Variable	Production	Beta
`DEPLOY_ENV`	`production`	`beta`
`BUNNY_USER_DATABASE_URL`	`lernlaterne-user` URL	`beta-user` URL
`BUNNY_USER_DATABASE_AUTH_TOKEN`	live token	beta token
`BUNNY_DATA_DATABASE_URL`	`lernlaterne-data` URL	`beta-data` URL
`BUNNY_DATA_DATABASE_AUTH_TOKEN`	live token	beta token
`STRIPE_SECRET_KEY`	`sk_live_…`	`sk_test_…`
`STRIPE_PUBLISHABLE_KEY`	`pk_live_…`	`pk_test_…`
`STRIPE_WEBHOOK_SECRET`	prod endpoint secret	beta endpoint secret
`STRIPE_PRICE_*`	live price ids	test price ids
`STRIPE_PAYMENT_LINK_*`	live links (optional)	test links
`CORS_ORIGINS`	`https://www.lernlaterne.de`	`https://beta.lernlaterne.de`
`WEBSITE_ORIGIN`	`https://www.lernlaterne.de`	`https://beta.lernlaterne.de`
`API_TEST_PAGE`	`0` (default)	`1` (enables `/info`)
`INTERNAL_API_SECRET`	prod secret	distinct beta secret
`MAIL_LOG_ONLY`	unset	`1` recommended (don't email real users from beta)

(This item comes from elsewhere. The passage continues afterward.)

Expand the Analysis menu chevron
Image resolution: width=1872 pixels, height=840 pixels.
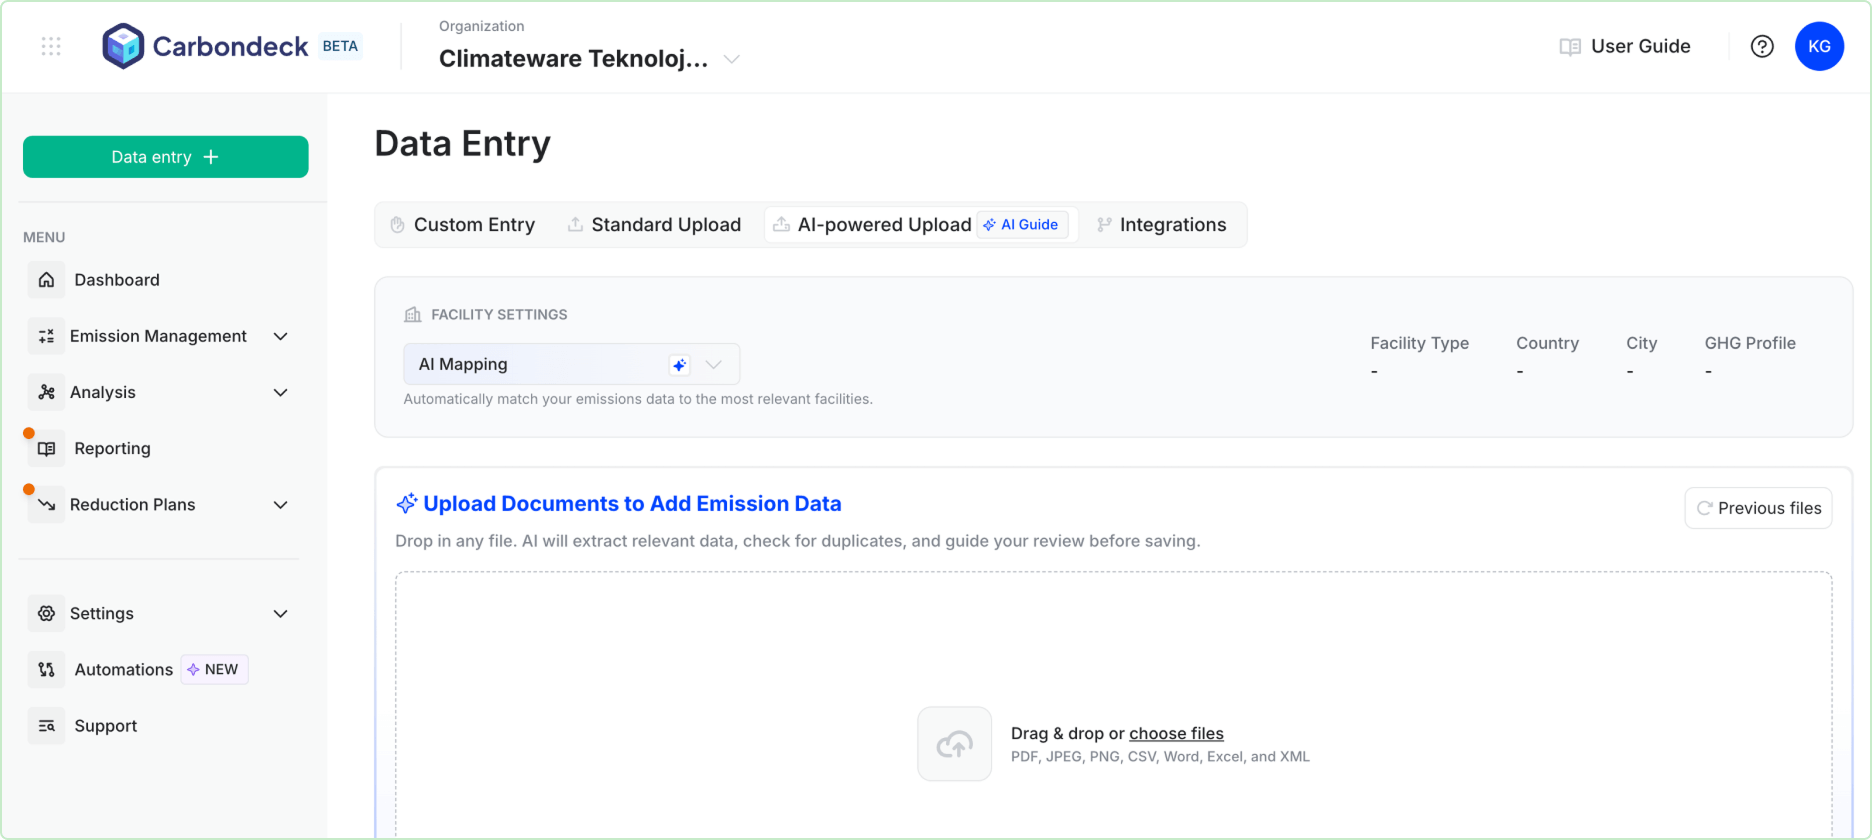point(281,393)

Set the GitHub Actions repo variables BETA_APP_ID and (optionally) BETA_CONTAINER_NAME so docker-ghcr-bunny.yml deploys the same image to both containers.

3. End-to-end test (local + beta)

Local (Stripe CLI forwards test webhooks to your dev API):

bun run dev:bunny                                  # API on beta DBs
stripe listen --forward-to localhost:8003/webhooks/stripe
# (set STRIPE_WEBHOOK_SECRET to the value `stripe listen` prints)

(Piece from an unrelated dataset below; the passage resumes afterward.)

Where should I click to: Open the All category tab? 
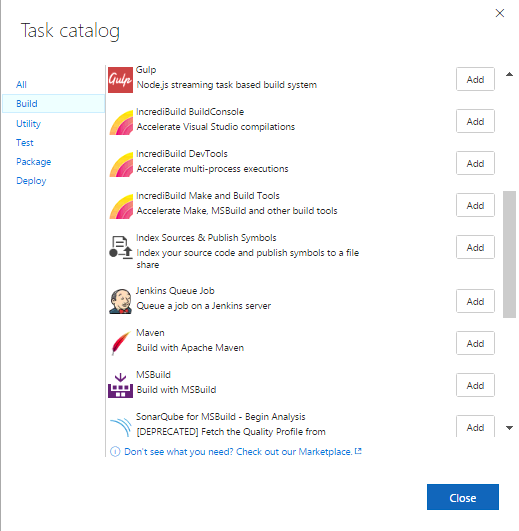21,85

# In another shell, simulate a checkout:
stripe trigger checkout.session.completed

Beta:

Open Stripe test-mode Payment Link from /info on the beta API host
Pay with 4242 4242 4242 4242
Confirm POST /webhooks/stripe got 200 in Stripe Dashboard → Webhook

delivery log

GET /v1/admin/stripe-events on the beta API (with admin auth) should

show the event with status: "ok" and a message like minted invitation INV_… for solo/1m

Open the signup link in the email (or the URL printed in beta logs) and

complete signup

GET /v1/me/account should show subscription.plan: "solo",

subscription.stripeCustomerId: "cus_…"

Renewals & cancellations: use Stripe test clocks (or the Dashboard's "Cancel" button on the subscription) to drive customer.subscription.updated and .deleted. The webhook calls applySubscriptionTransition which both flips role/plan on the user and clears subscription_period_* for cancel.

4. Backups + rollback

Backups: seed:bunny wipes the beta DBs (refuses unless URLs contain

beta-user and beta-data). Snapshot/export beta-user + beta-data via the Bunny Dashboard before any seed run once you have meaningful test data.

Rollback: GHCR keeps :${{ github.sha }} tags. To revert a bad deploy

re-run BunnyWay/actions/container-update-image with a previous SHA — no rebuild required.

5. Observability

GET /health returns { ok, deployEnv, stripe: { secretConfigured, webhookSecretConfigured, catalogReady } }.

Quick proof a host is on the right config.

GET /v1/admin/stripe-events?limit=50 lists recent webhook events with

status (ok / ignored / error / duplicate), userId if matched, and a free-form message for diagnosis.